A 1996 study published in the Journal of Nutrition by the FDA's Office of Special
Nutritionals noted that a pattern of high phosphorus/low calcium consumption,
common in the American diet, is not "conducive to optimizing peak bone mass in
young women."
The
scientific literature is scant on this topic, and the soft drink industry says
the few studies that have been done are flawed. But the studies seem to consistently
link soft drink use with the kind of bone weakening that can raise the risk of
fractures. Most troubling is that the studies suggest the increased risk of fractures
occurs as early as adolescence.
A
1994 study of bone fractures in teenage athletes by Grace Wyshak, then a researcher
at Harvard's Center for Population Studies, found a strong association between
cola beverage consumption and bone fractures in 14-year-old girls. A follow-up
study of 468 9th- and 10th-grade girls, also conducted by Wyshak, who is now at
the Harvard School of Public Health, concluded that girls who drank cola were
about five times more likely to suffer bone fractures than girls who didn't consume
soda pop. She also found that girls who drank only non-cola carbonated drinks
were three times more likely to develop bone fractures than those who didn't consume
soda pop.
Exactly
how soft drinks may contribute to bone weakening is not yet known. But Pennsylvania
State University researcher Leeann Birch has found that soft drinks often displace
more nutritious beverages, including milk. And just how much soda are teens --
whose bones are growing at peak levels -- drinking? Shanty Bowman, a researcher
at USDA's Agricultural Research Service in Beltsville, finds that Americans 12
to 19 years old consume an average of 503 grams of carbonated beverages each day,
the equivalent of about half a quart. About 61 percent of teens report drinking
carbonated beverages on any given day, compared with just half who drink milk.

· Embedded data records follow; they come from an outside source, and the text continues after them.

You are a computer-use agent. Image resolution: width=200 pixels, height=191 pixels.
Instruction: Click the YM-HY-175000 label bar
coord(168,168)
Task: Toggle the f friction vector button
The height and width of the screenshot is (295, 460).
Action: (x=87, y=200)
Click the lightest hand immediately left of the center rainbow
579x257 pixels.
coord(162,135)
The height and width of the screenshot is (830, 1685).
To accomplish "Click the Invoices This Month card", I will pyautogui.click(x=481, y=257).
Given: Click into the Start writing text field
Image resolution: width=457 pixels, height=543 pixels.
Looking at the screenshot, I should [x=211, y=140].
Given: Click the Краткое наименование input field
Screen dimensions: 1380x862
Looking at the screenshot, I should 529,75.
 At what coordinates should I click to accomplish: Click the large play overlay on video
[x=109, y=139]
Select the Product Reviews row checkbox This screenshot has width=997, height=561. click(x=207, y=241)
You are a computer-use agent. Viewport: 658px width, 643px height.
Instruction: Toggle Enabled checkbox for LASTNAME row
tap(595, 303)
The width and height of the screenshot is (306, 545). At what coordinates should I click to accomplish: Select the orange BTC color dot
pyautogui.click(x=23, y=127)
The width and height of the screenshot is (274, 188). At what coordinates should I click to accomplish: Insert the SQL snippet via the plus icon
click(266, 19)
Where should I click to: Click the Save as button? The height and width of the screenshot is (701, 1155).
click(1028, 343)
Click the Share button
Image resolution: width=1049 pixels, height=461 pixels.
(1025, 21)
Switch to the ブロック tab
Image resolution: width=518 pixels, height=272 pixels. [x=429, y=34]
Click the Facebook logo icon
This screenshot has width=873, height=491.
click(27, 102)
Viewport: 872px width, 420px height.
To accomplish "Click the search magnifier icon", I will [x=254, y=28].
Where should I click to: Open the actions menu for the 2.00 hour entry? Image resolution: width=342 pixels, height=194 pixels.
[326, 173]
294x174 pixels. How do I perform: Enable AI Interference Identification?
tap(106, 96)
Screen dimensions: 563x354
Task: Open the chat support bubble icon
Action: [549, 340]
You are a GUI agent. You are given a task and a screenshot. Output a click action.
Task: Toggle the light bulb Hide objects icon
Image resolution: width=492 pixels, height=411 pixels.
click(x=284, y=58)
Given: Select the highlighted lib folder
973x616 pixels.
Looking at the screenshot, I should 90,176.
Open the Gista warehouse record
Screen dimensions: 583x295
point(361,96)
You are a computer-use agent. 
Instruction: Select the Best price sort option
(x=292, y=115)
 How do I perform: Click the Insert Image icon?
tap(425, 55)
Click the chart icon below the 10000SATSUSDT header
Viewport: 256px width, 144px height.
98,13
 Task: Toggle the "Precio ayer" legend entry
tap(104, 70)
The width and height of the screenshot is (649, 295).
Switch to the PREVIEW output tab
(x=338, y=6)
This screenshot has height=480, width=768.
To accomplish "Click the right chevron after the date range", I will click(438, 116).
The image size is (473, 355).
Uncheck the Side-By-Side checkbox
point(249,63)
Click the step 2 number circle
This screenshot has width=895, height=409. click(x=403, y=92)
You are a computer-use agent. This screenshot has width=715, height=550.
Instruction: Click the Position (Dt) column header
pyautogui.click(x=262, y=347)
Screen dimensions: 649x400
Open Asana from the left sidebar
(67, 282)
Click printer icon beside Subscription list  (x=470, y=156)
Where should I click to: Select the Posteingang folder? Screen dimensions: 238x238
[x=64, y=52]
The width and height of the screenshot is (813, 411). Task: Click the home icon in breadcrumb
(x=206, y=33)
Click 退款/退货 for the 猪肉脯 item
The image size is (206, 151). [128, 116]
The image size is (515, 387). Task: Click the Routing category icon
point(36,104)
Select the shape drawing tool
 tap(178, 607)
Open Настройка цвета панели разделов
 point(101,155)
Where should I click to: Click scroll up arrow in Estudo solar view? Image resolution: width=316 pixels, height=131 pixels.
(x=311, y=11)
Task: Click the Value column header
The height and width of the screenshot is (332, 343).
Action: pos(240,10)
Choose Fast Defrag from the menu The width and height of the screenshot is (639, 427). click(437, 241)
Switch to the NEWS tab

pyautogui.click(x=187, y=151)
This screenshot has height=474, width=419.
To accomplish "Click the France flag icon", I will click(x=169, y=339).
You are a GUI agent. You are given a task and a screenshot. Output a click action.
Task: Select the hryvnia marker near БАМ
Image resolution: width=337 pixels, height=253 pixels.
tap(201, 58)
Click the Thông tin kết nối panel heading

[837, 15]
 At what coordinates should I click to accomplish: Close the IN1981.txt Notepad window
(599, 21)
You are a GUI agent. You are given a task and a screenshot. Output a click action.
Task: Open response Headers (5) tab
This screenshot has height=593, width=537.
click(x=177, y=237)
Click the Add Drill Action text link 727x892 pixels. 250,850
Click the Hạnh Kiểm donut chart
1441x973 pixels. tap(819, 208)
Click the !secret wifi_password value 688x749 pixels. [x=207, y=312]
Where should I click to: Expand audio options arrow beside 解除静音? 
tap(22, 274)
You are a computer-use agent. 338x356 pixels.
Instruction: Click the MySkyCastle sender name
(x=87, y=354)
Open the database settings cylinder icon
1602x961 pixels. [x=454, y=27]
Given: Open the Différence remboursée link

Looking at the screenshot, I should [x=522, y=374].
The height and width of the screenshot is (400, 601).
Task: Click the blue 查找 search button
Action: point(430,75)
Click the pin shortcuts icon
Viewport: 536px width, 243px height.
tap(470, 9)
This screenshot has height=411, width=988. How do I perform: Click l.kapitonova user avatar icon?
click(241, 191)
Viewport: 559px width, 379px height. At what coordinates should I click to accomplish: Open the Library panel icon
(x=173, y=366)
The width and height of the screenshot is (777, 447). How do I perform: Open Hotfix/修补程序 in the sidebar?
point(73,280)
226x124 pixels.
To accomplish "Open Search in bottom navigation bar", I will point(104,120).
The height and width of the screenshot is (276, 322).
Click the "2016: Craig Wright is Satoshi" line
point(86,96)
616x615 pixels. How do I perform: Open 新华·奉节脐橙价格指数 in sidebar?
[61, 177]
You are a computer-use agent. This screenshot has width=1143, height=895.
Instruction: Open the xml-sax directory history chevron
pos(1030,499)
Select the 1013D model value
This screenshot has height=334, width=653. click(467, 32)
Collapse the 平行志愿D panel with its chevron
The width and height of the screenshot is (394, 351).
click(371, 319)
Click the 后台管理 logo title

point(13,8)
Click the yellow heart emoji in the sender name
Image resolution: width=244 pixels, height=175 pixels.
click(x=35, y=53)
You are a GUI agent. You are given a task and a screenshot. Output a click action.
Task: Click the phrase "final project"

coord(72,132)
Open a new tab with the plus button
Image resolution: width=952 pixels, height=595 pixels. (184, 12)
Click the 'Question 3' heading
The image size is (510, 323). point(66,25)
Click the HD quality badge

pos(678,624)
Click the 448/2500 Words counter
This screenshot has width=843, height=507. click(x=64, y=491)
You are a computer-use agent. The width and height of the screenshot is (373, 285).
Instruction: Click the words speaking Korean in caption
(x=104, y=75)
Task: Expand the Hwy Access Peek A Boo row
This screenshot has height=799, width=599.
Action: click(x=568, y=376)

Bowman says that only one in every five meets the current milk requirement.
It's
that combination of increased consumption of soda, decreased consumption of milk
and other beverages, and the possible link between phosphorus and bone health
that researchers such as Wyshak believe is enough to justify a "national concern
and alarm about the health impact of carbonated beverage consumption on teenage
girls."
Besides,
to many researchers, the combination of rising obesity and bone weakening has
the potential to synergistically undermine future health. "Adolescents and kids
don't think long-term," says Jamie Stang, professor of epidemiology at the University
of Minnesota. "But what happens when these soft-drinking people become young or
middle-aged adults and they have osteoporosis, sedentary living and obesity?"
By
that time, switching to water, milk or fruit juice may be too little, too late.